Only the lines from the "Task: Click the Server Name text box" line through the last line of the material below belong in the answer, reproduced exactly and with no pictures.
[[ Extracted records open ]]
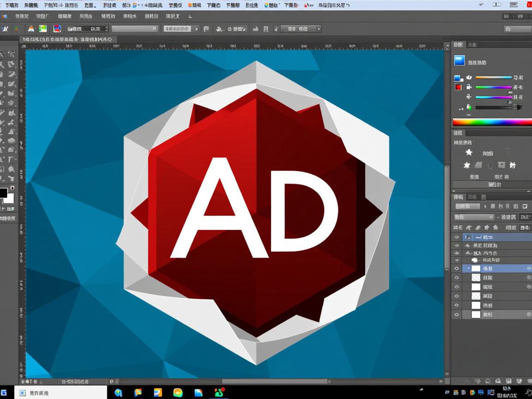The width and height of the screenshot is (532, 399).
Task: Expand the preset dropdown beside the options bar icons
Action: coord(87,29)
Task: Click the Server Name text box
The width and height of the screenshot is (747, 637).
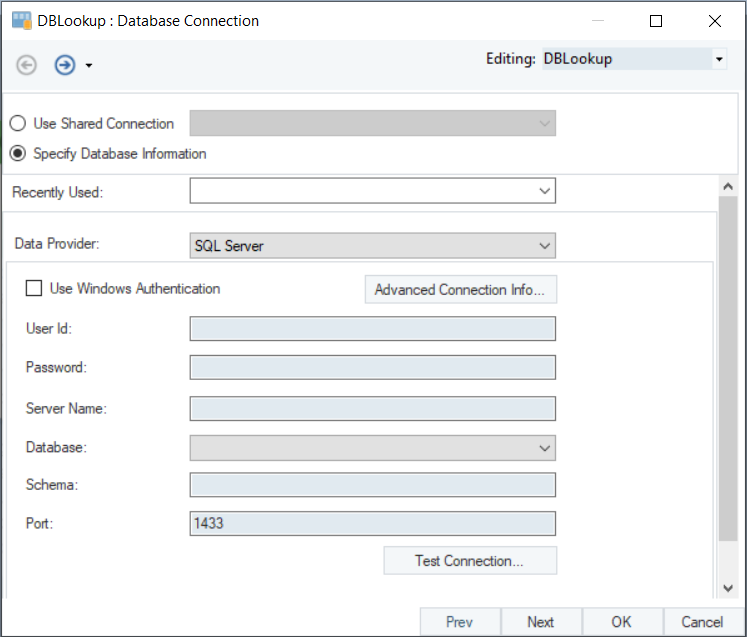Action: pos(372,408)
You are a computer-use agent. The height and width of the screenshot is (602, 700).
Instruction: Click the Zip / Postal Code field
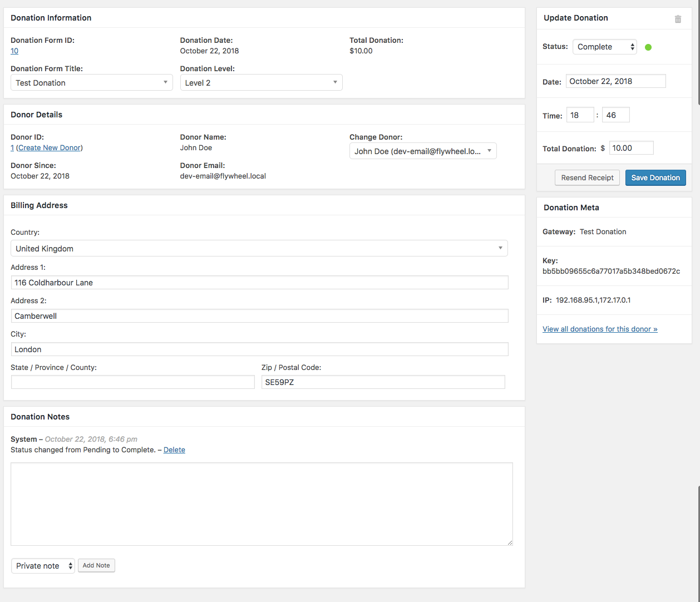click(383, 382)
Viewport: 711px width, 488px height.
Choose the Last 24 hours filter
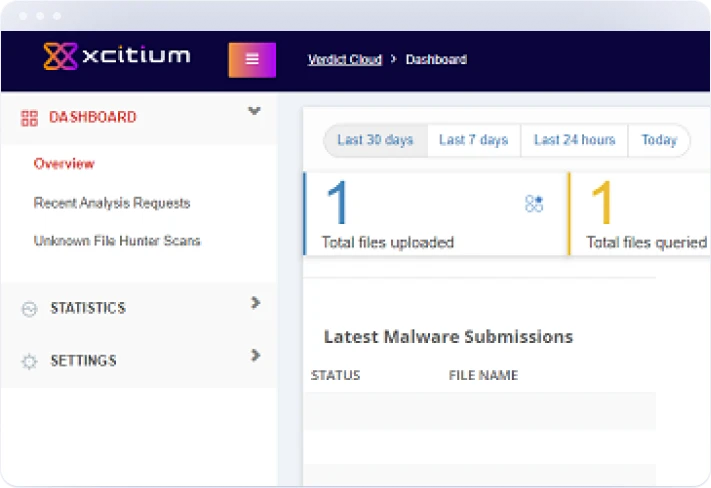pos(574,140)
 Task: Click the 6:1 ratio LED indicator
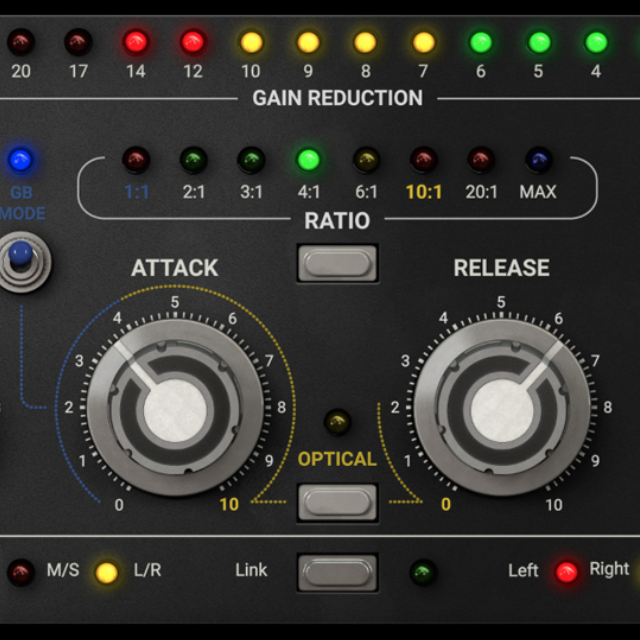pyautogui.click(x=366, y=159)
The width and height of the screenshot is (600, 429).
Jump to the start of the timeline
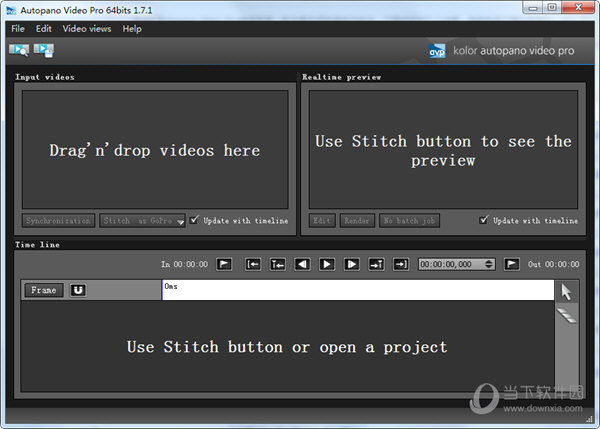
[[ Extracted records closed ]]
Written response:
Task: Click the Server Name text box
The width and height of the screenshot is (747, 637).
Action: pos(372,408)
You are a computer-use agent. The height and width of the screenshot is (602, 700).
Instruction: Click the Zip / Postal Code field
click(383, 382)
Viewport: 711px width, 488px height.
Choose the Last 24 hours filter
pos(574,140)
 Task: Click the 6:1 ratio LED indicator
pyautogui.click(x=366, y=159)
The width and height of the screenshot is (600, 429).
Jump to the start of the timeline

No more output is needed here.